> What the task requires:
Lines from the one containing "Screen dimensions: 932x550" through the final line of the data, restated word for word and free of pictures, make up the whole answer.

(Available data Opens)

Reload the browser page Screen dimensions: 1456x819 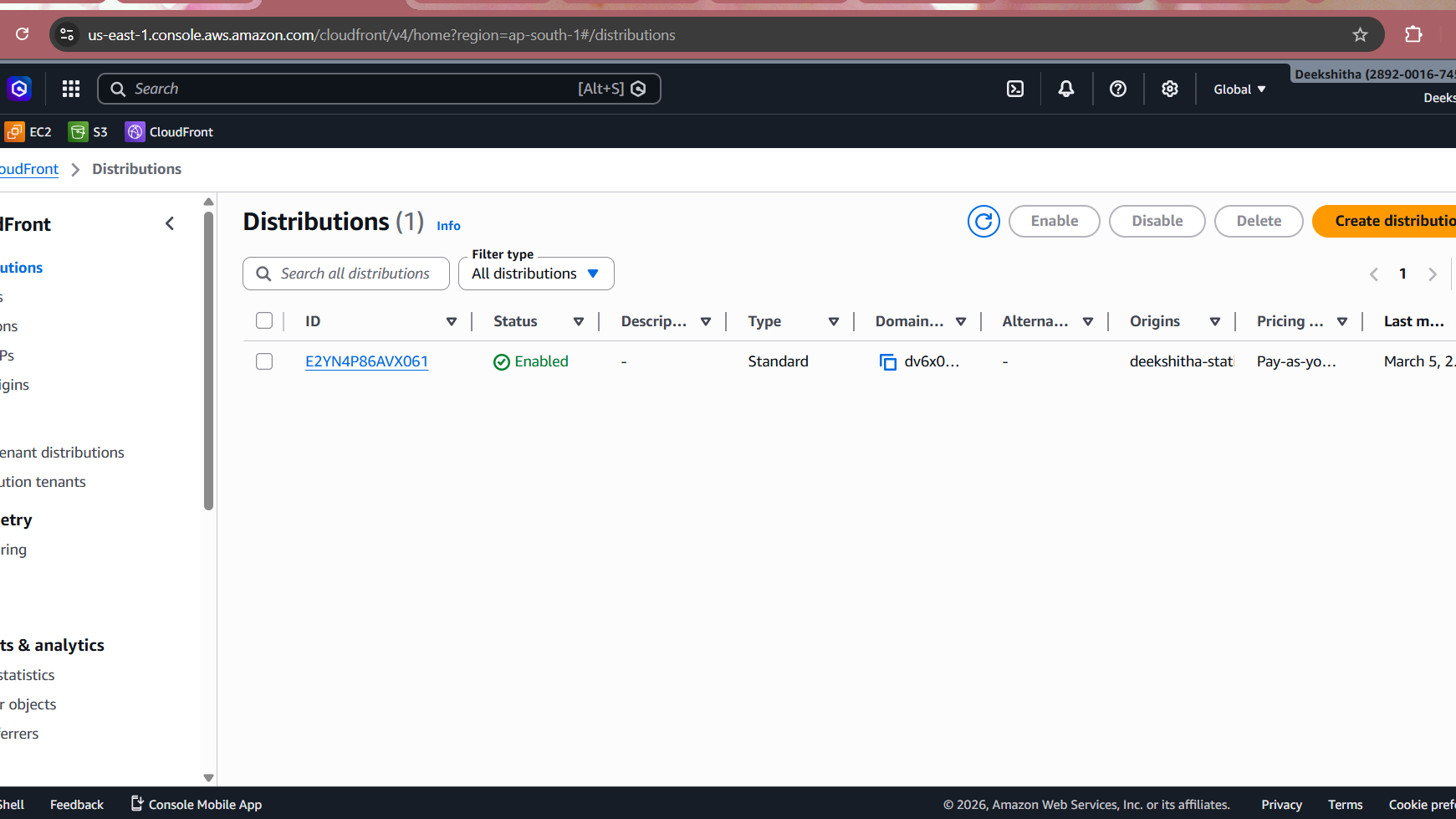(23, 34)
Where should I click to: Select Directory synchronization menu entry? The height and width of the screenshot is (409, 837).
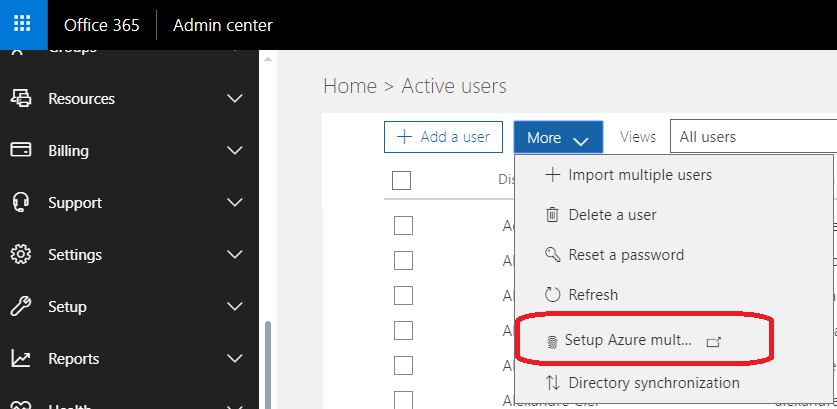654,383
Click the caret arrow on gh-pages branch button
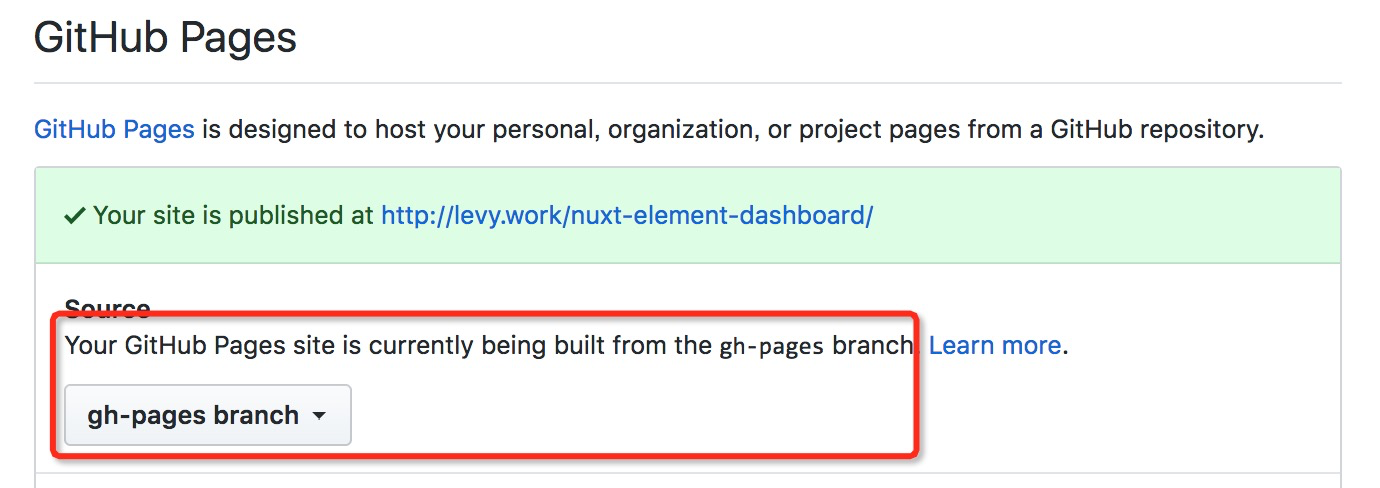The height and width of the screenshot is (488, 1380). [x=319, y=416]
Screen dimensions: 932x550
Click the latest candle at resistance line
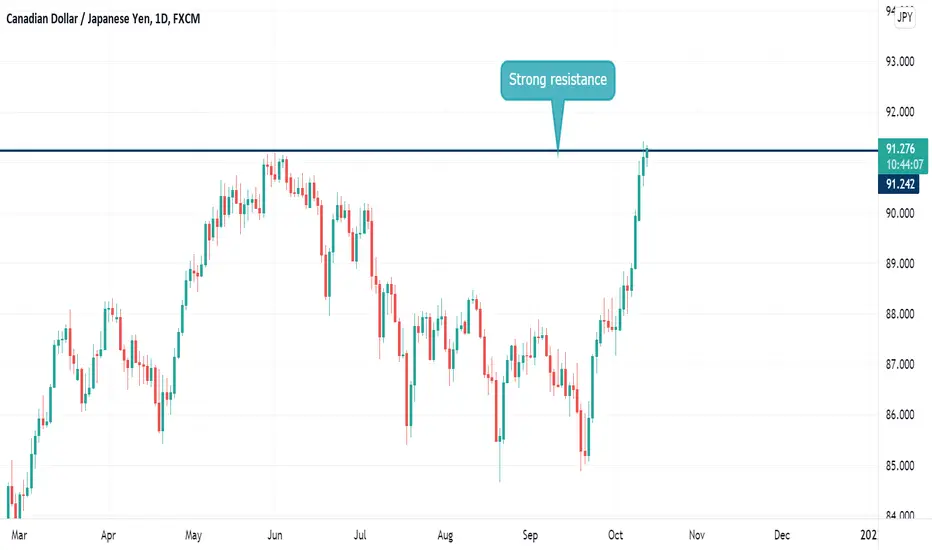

(Available data Closes)

> Solution for this exercise:
Screen dimensions: 932x550
Click the latest candle at resistance line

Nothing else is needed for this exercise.